Task description.
I would like every line of the records below that contains the word "agent" copied.

Data provided.
* * *
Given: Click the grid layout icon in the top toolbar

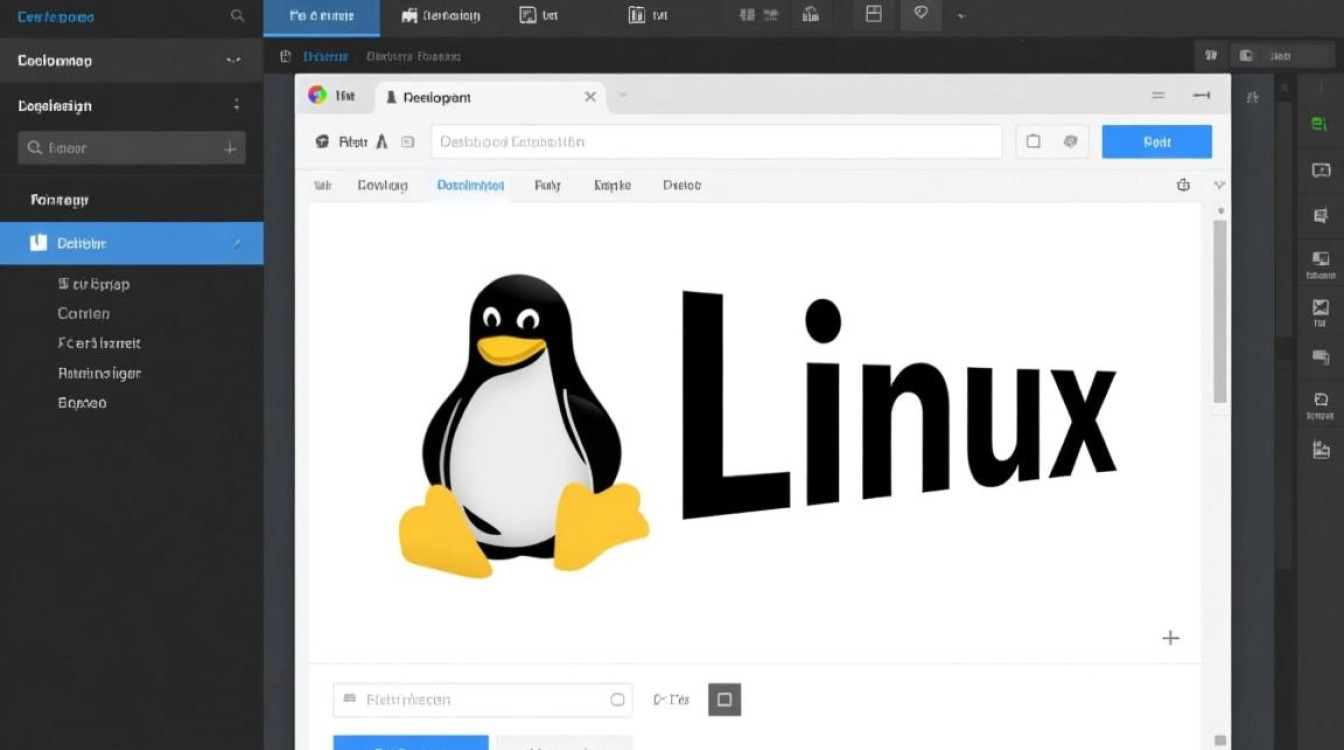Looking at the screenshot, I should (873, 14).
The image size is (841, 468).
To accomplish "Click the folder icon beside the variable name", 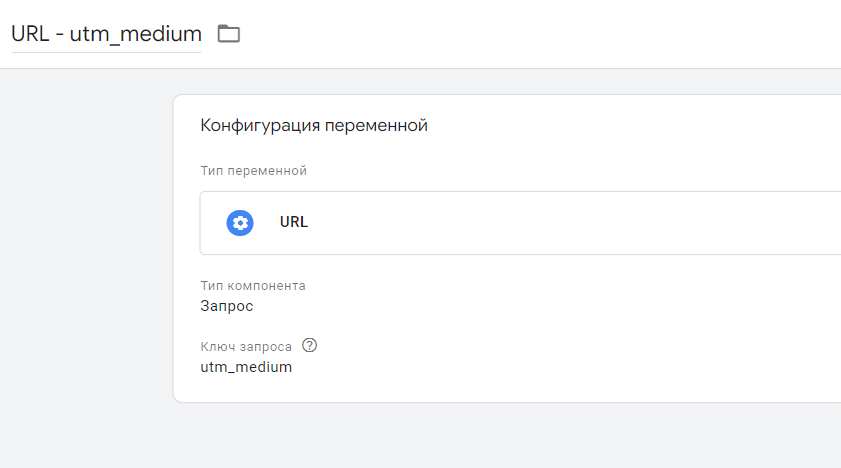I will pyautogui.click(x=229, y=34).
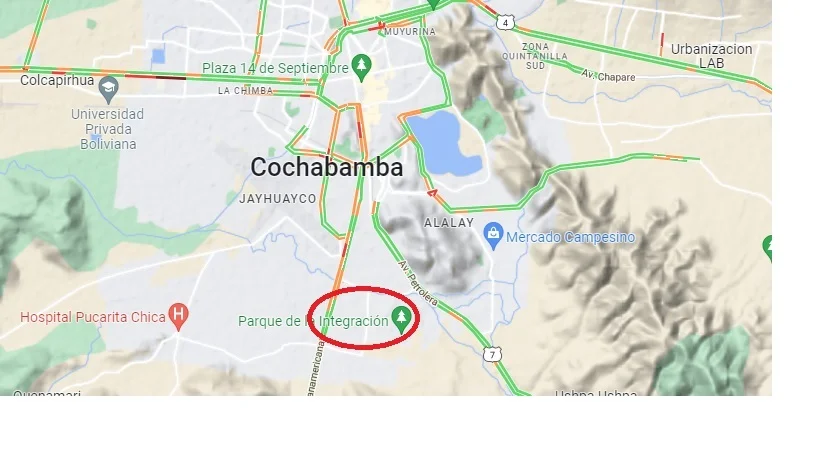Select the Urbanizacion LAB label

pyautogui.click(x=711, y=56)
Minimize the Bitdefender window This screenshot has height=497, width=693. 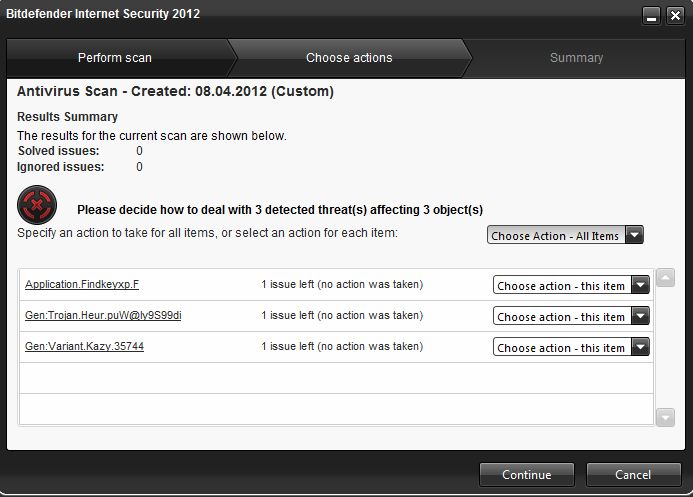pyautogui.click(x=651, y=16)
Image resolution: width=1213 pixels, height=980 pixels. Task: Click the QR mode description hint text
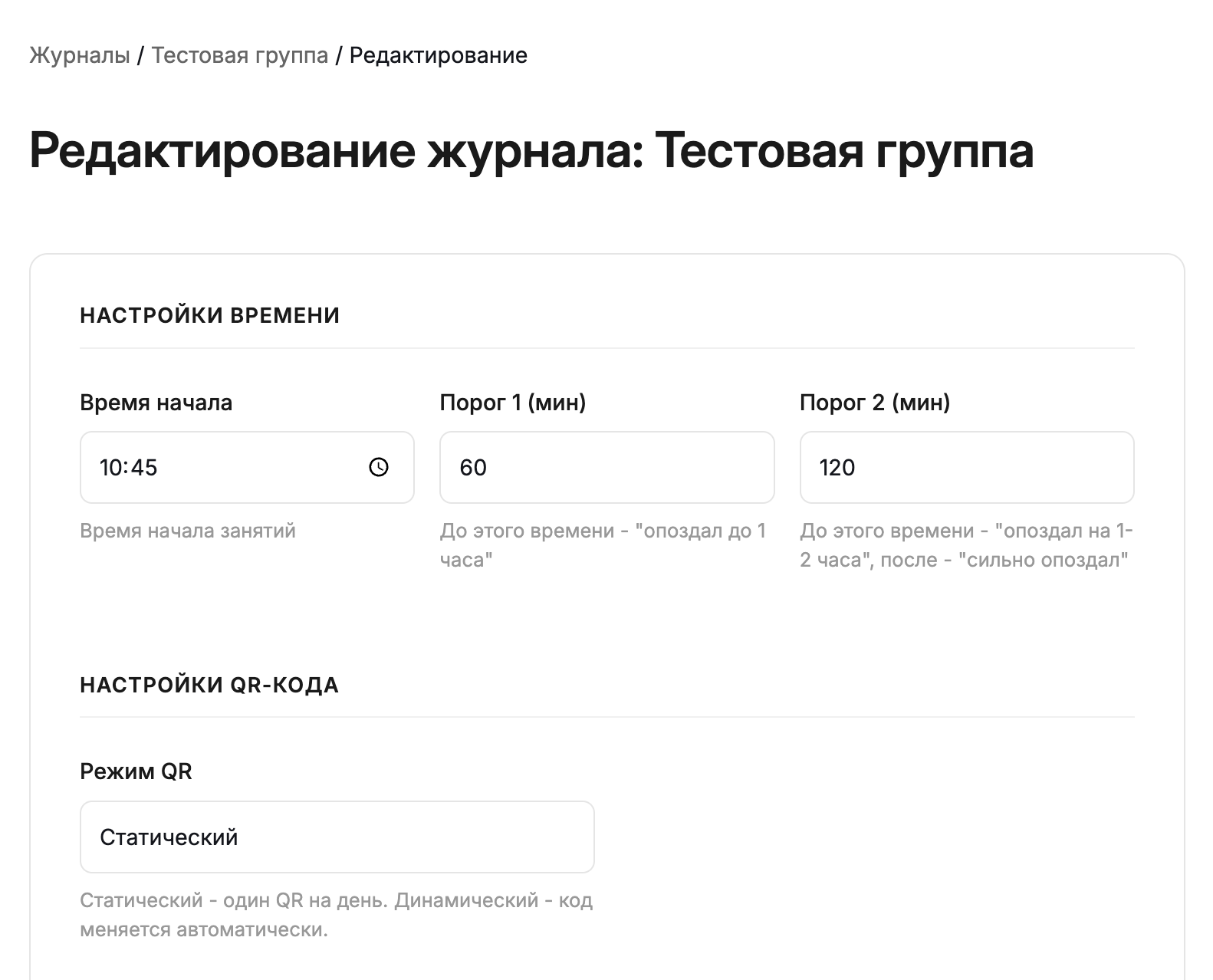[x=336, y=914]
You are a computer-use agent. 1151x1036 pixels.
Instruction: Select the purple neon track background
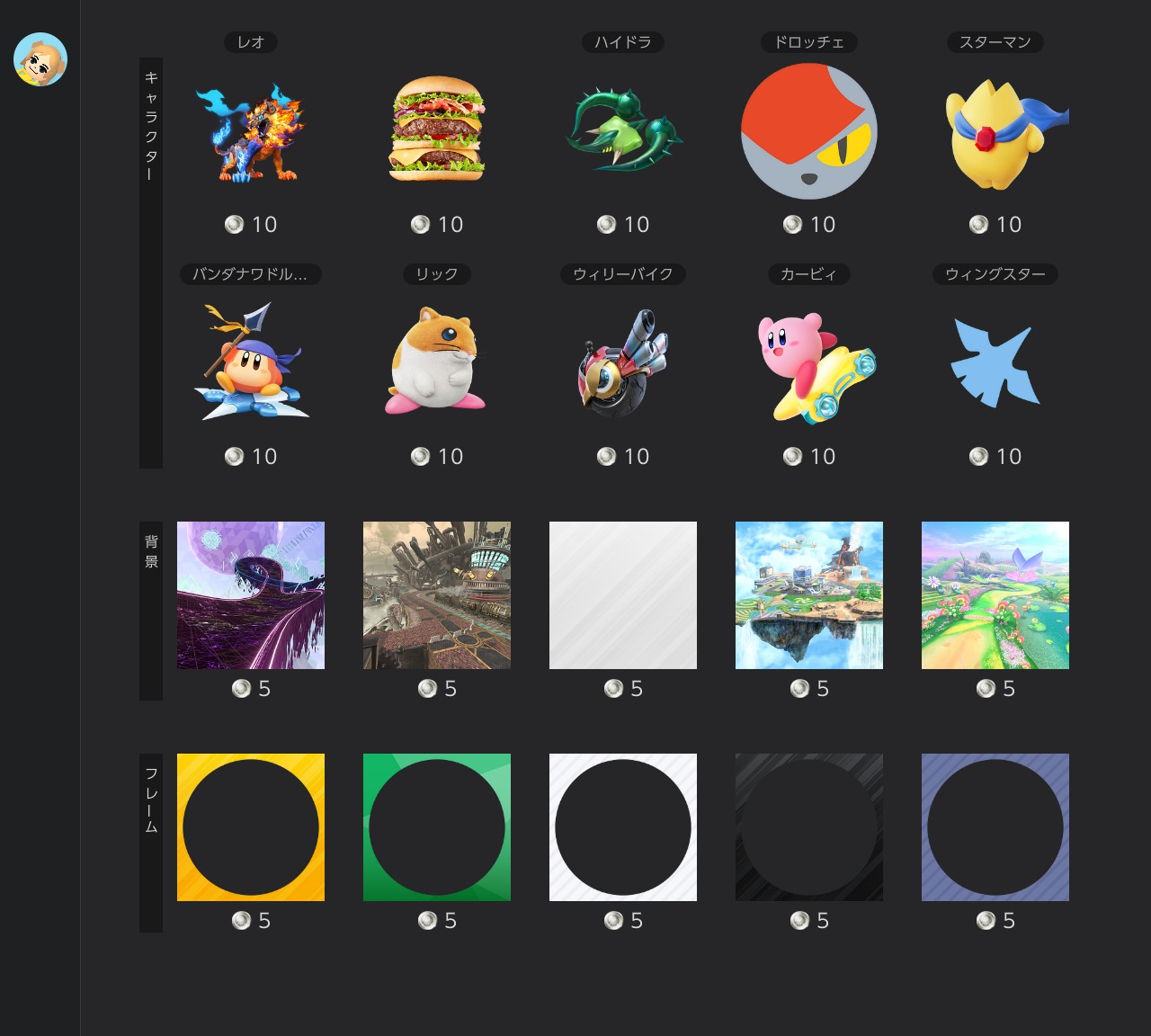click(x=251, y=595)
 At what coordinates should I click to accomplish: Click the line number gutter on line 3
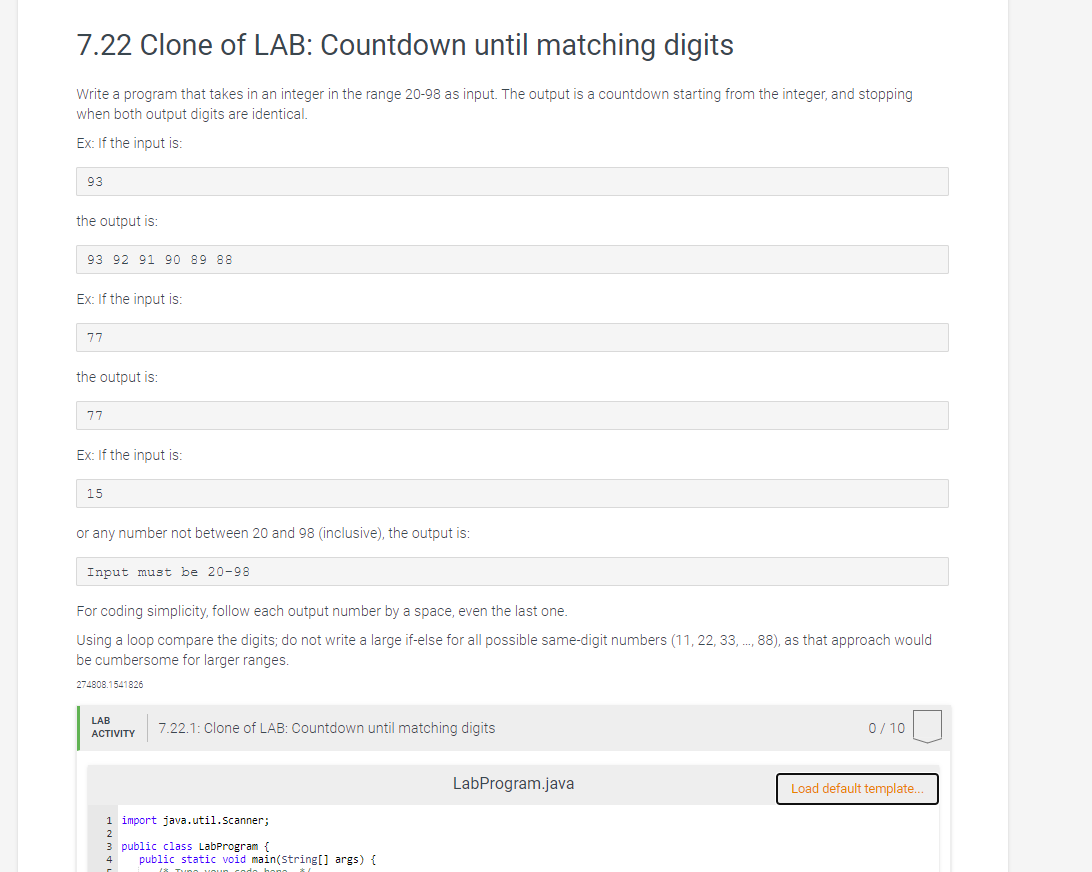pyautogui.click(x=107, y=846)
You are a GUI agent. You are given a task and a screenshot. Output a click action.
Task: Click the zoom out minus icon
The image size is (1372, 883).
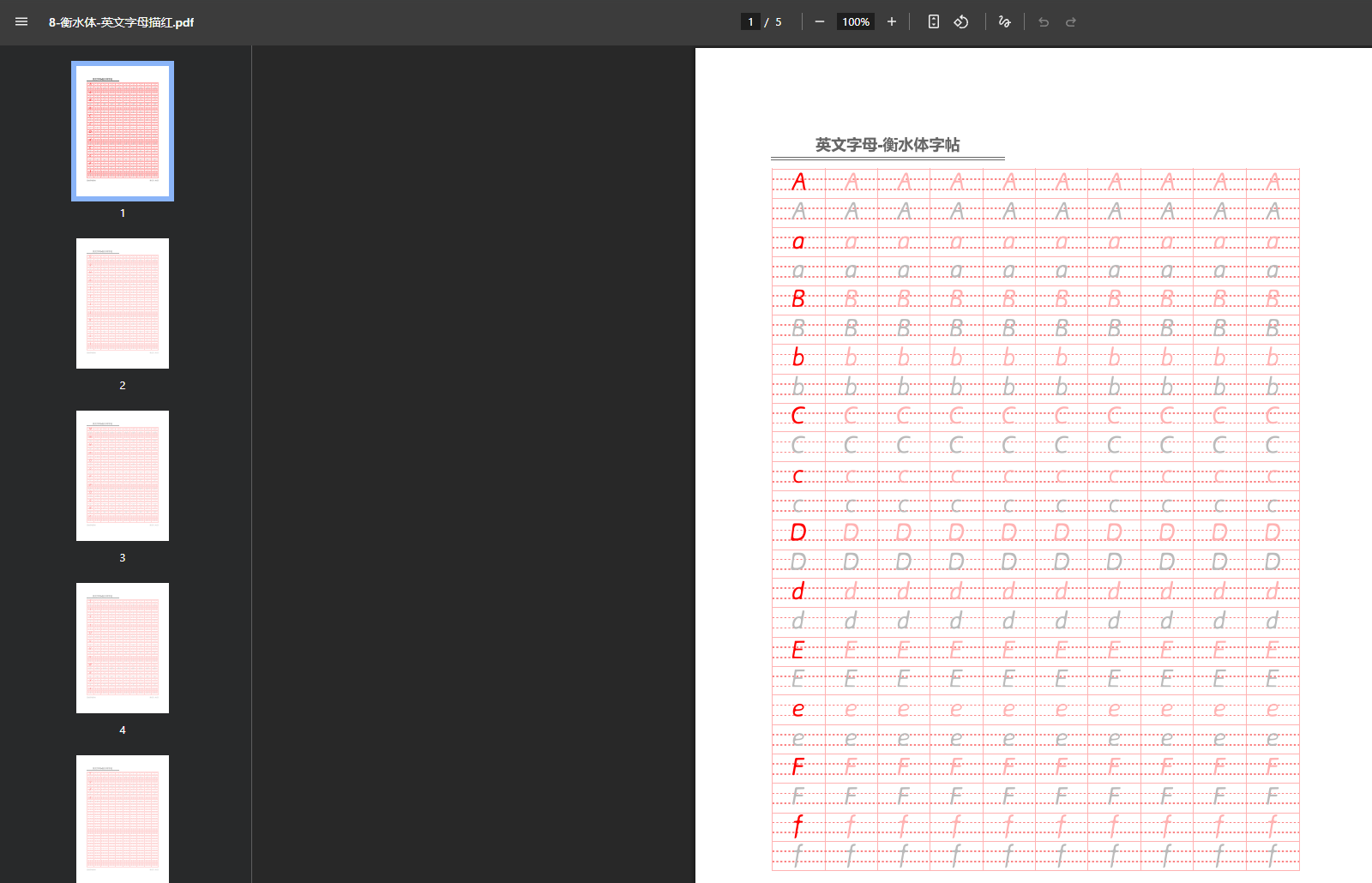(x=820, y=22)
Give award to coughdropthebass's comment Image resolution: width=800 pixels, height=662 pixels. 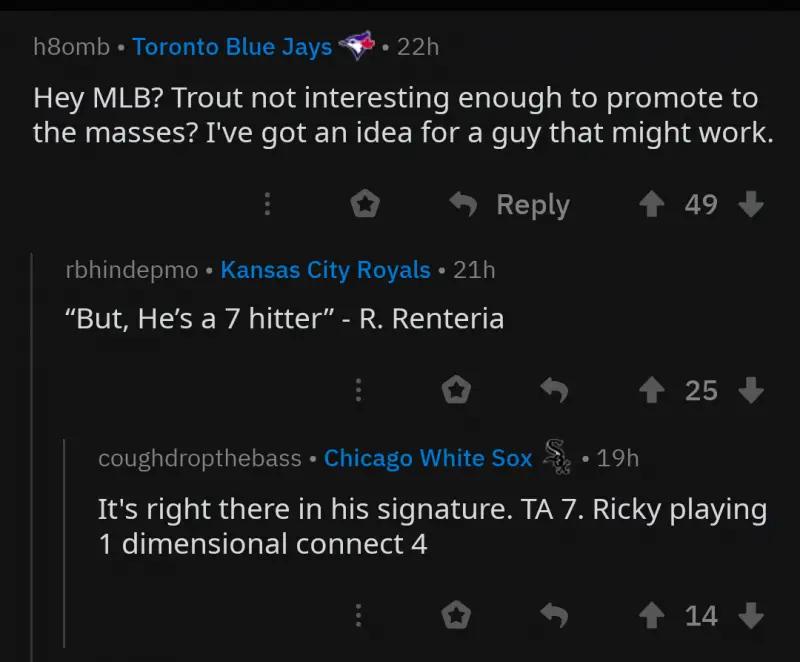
* * *
Task response.
You are a computer-use agent. 1151x1036 pixels.
You are a GUI agent. You are given a task and a screenshot. Output a click action.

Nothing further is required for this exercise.